§ Exercise prompt
From the line that includes "Task: Click the Contact Us button" to the last line of the data, quote each line precisely; both boundary lines belong in the answer.

======== Dataset excerpts

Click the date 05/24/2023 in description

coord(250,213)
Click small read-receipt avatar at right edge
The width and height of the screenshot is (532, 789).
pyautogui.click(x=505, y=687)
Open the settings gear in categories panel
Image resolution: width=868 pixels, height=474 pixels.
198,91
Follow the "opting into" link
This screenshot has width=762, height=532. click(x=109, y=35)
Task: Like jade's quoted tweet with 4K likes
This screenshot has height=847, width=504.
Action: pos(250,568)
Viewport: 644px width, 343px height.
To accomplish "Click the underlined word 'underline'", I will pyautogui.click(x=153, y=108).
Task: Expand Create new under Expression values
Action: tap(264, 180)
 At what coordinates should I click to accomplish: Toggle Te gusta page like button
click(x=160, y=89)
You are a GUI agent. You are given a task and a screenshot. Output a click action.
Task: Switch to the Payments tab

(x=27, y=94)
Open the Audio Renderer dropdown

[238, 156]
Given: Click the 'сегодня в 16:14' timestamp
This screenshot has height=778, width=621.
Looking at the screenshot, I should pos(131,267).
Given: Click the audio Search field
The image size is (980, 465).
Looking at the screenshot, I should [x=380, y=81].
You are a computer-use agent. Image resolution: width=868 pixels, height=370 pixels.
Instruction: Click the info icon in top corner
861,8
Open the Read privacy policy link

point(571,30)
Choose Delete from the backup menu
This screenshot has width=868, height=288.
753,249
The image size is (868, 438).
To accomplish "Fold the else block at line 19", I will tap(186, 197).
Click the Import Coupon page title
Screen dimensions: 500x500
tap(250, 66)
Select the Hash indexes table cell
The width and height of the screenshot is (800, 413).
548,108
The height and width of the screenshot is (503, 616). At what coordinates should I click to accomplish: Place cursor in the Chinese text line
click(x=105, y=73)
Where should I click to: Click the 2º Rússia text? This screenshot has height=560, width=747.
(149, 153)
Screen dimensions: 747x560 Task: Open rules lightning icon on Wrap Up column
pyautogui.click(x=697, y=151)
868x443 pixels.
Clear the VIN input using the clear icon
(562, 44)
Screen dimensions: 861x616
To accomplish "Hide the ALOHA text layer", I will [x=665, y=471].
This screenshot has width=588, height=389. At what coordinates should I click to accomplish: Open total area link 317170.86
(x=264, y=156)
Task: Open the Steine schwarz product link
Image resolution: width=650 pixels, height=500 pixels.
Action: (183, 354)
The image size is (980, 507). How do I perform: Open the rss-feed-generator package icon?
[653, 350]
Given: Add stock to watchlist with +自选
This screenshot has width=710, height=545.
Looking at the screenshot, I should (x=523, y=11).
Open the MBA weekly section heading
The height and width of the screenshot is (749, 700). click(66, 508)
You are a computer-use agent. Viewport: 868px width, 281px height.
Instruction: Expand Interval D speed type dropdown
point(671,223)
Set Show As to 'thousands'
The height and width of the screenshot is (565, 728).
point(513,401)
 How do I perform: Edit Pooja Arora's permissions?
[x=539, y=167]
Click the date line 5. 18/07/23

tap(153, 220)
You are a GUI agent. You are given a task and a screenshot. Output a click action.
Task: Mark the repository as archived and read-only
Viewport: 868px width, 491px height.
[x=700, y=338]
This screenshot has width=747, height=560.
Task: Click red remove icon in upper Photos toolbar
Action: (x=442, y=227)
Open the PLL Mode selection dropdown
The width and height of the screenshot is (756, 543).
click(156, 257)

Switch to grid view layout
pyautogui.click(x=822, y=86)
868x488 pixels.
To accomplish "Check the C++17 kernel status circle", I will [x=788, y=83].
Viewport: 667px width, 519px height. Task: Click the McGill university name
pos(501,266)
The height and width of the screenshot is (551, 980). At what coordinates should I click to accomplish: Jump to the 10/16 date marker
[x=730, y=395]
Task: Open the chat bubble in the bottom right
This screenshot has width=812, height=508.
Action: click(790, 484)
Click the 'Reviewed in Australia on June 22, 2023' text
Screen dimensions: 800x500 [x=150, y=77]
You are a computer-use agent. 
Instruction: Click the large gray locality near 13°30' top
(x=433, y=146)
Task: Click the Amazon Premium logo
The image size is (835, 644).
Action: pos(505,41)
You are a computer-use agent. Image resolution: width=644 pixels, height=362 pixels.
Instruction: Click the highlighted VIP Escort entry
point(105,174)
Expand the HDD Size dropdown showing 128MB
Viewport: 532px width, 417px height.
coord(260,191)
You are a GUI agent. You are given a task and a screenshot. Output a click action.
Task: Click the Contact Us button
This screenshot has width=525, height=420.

================

§ Response below
Task: Click the Contact Us button
This screenshot has width=525, height=420.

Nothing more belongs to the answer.